Adjie bisa memahami tindakan yang dilakukan Soeharto. Empat bulan sebelumnya, dia malah sudah terlebih dahulu membekukan kegiatan PKI di Jawa Barat. Pembekuan tersebut tentunya bukan tanpa alasan yang kuat, terutama dari sisi keselamatan jiwa orang-orang PKI.

  Usai meletusnya peristiwa 30 September 1965, di Jakarta mulai marak aksi-aksi pengganyangan terhadap PKI. Pada 10 Oktober 1965, kantor CC PKI yang beralamat di Jalan Kramat Raya no.81 dibakar massa anti-komunis. Orang-orangnya diburu, disiksa dan bahkan dibunuhi.

   Hal yang sama terjadi pula di Jawa Tengah, Yogyakarta, Jawa Timur, Bali dan Nusa Tenggara Timur. Dalam waktu yang sangat singkat, tiba-tiba saja jutaan pengikut komunis di Indonesia menjadi musuh masyarakat nomor satu.

  Situasi tersebut tentu saja membuat Ibrahim Adjie dan Gubernur Mashudi waswas. Baru saja pada 1962, masyarakat Jawa Barat lepas dari perang saudara dengan Darul Islam/ Tentara Islam Indonesia (DI/TII), apakah harus lagi berhadapan dengan kekerasan? Demikian pikir Adjie dan Mashudi saat itu.

 

Merasa tidak tega lagi memberikan situasi yang berdarah-darah kepada masyarakat Jawa Barat, Adjie dan Mashudi lantas membuat keputusan yang sangat krusial: membubarkan PKI di Jawa Barat.

   "Melalui briefing di Aula Kodam VI pada 17 November 1965, Pangdam VI/Siliwangi Mayjen Ibrahim Adjie di hadapan para wakil partai politik dan organisasi­organisasi massa mengumumkan pembubaran PKI dan ormas-ormasnya," tulis buku Komunisme di Indonesia Jilid IV: Pemberontakan G30S/PKI dan Penumpasannya (disusun oleh Pusat Sejarah TNI).

Kemarahan Sukarno

Akibat keputusan itu, Ibrahim Adjie mengalami nasib yang sama seperti Soeharto. Dia lantas dipanggil Presiden Sukarno ke Istana Bogor. Di hadapan 'anak kesayangannya' itu, Bung Besar menumpahkan rasa kecewa dan marahnya.

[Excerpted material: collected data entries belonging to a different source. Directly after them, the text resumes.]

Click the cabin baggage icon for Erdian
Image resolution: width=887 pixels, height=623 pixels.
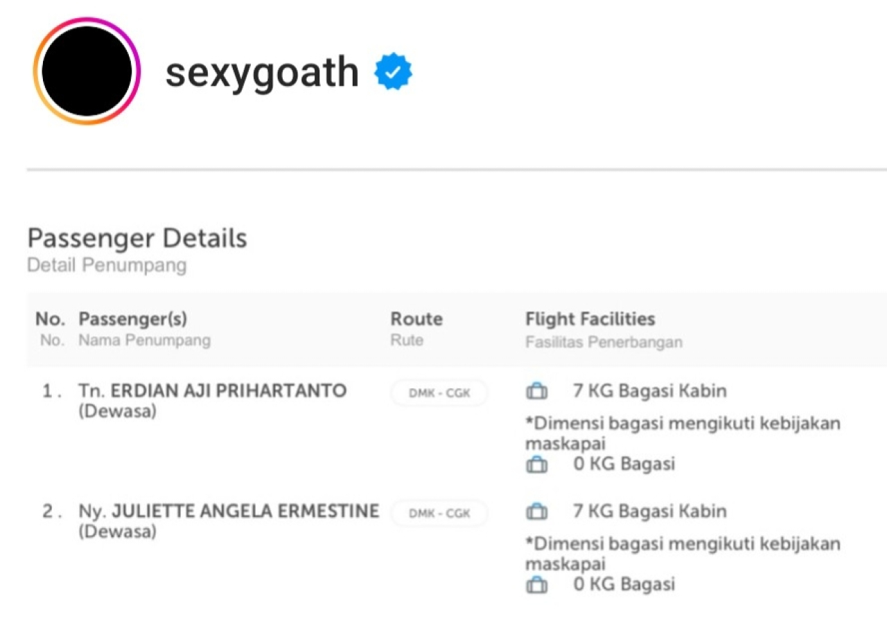coord(536,392)
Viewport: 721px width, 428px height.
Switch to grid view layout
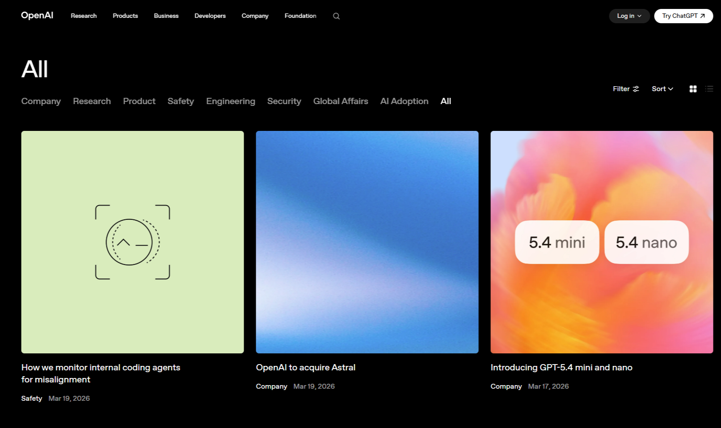pos(693,89)
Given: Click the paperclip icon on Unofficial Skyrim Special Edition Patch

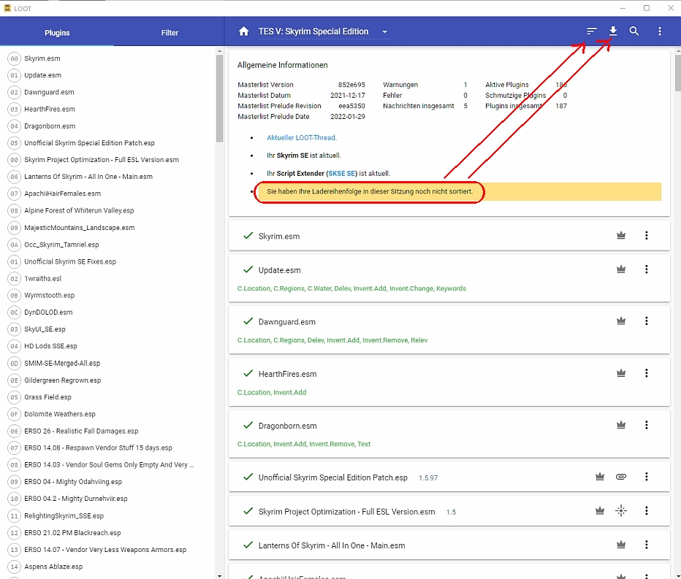Looking at the screenshot, I should (x=621, y=477).
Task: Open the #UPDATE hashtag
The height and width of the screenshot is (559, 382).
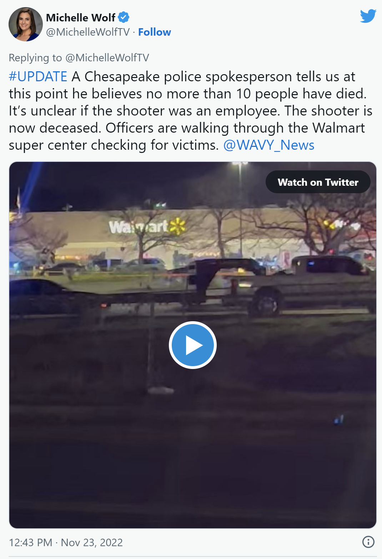Action: (x=38, y=77)
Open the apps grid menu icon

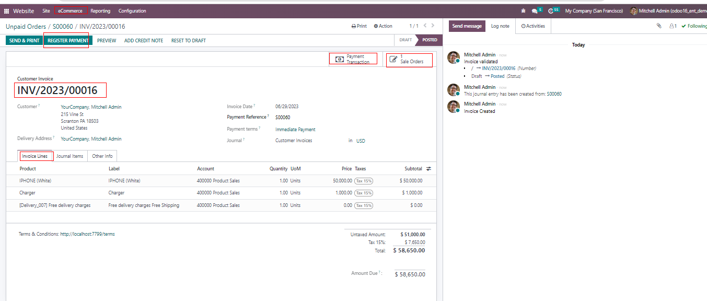6,11
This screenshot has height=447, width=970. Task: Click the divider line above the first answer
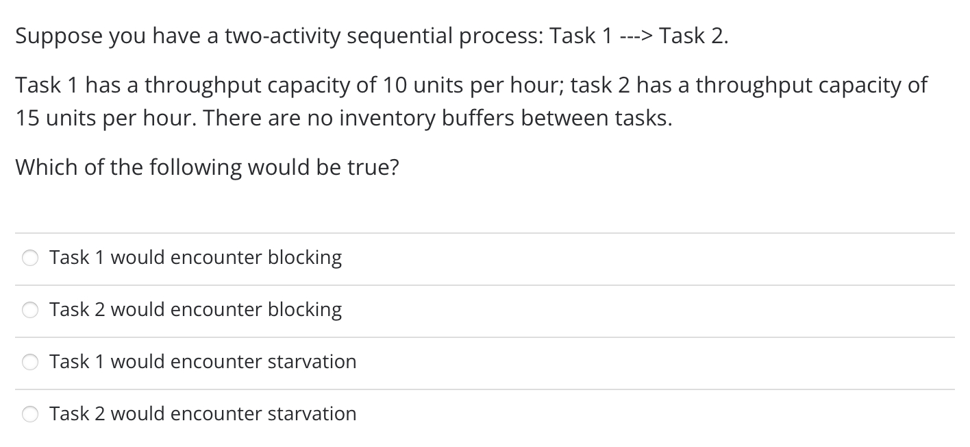(x=485, y=232)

  "Itu hak prerogatif presiden, bukan wewenangmu, Djie!" ujar Sukarno.

  "Tapi saya bertanggungjawab terhadap rakyat Jawa Barat, Pak. Dengan membubarkan PKI, maka saya dapat 'melindungi' para anggotanya dari amukan masyarakat," jawab Adjie.

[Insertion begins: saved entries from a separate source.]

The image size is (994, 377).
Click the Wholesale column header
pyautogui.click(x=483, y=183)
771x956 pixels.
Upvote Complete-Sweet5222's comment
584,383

  Bung Karno tetap tak terima. Dia kembali menyatakan bahwa 'kesalahan segelintir pimpinan PKI, tidak berarti menjadikan partai-nya menjadi salah'.

   Sebaliknya, Adjie pun ngotot merasa telah berbuat benar. Perdebatan pun tak menemui ujung. Mereka berdua akhirnya berpisah dalam situasi yang tidak mengenakan.

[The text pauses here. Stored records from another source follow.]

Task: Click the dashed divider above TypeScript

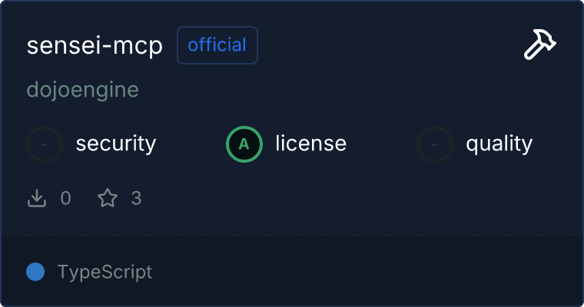Action: point(292,235)
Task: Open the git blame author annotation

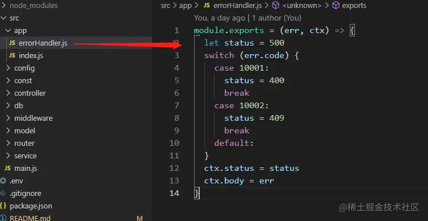Action: (x=248, y=18)
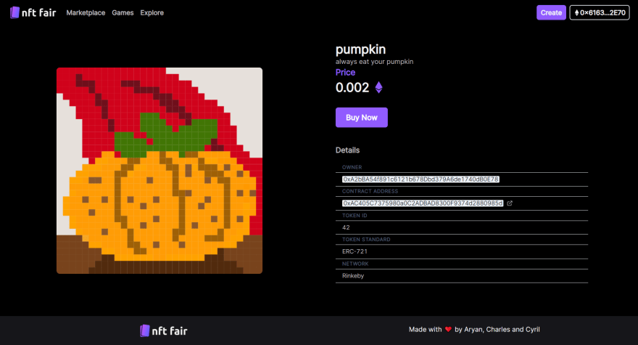638x345 pixels.
Task: Click the purple Ethereum icon beside price
Action: 378,87
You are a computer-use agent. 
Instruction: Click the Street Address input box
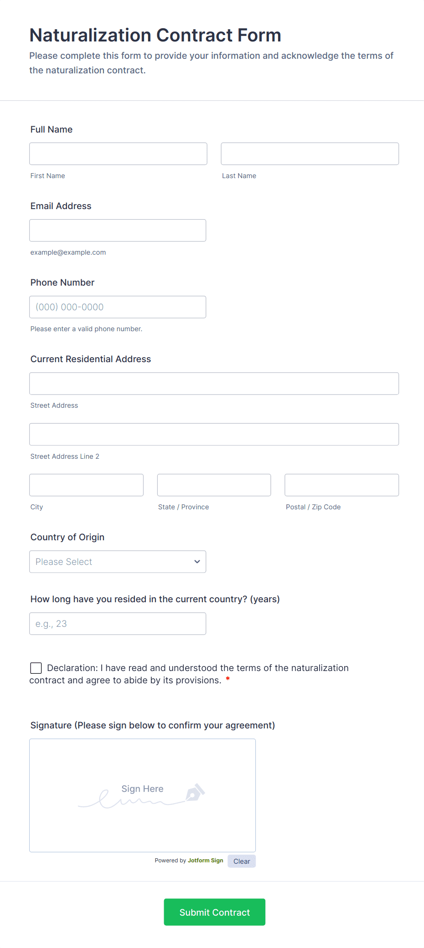[x=214, y=383]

  Beberapa bulan setelah kejadian itu, Adjie kemudian naik pangkat menjadi letnan jenderal. Namun kenaikan itu dibarengi penugasan dari presiden untuk menjadi duta besar di Inggris. Sebagai tentara, tanpa banyak pertimbangan, Adjie menerima tugas itu dengan lapang dada.

Benny Moerdani Colek Harmoko

Sore hari pada Oktober 1985. Menteri Penerangan Harmoko dipanggil menghadap Presiden Soeharto ke jalan Cendana untuk membicarakan persoalan surat kabar Sinar Harapan.

   Pertemuan tersebut juga dihadiri Menteri Sekretaris Negara Sudharmono dan Panglima ABRI Jenderal Benny Moerdani. Baru saja Harmoko duduk, Presiden Soeharto sudah langsung menunjukkan koran Sinar Harapan kehadapannya.

   "Saudara Harmoko sudah baca ini?" tanya Soeharto seperti ditulis dalam Autobiografi Harmoko: Bersama Rakyat Ke Gerbang Reformasi.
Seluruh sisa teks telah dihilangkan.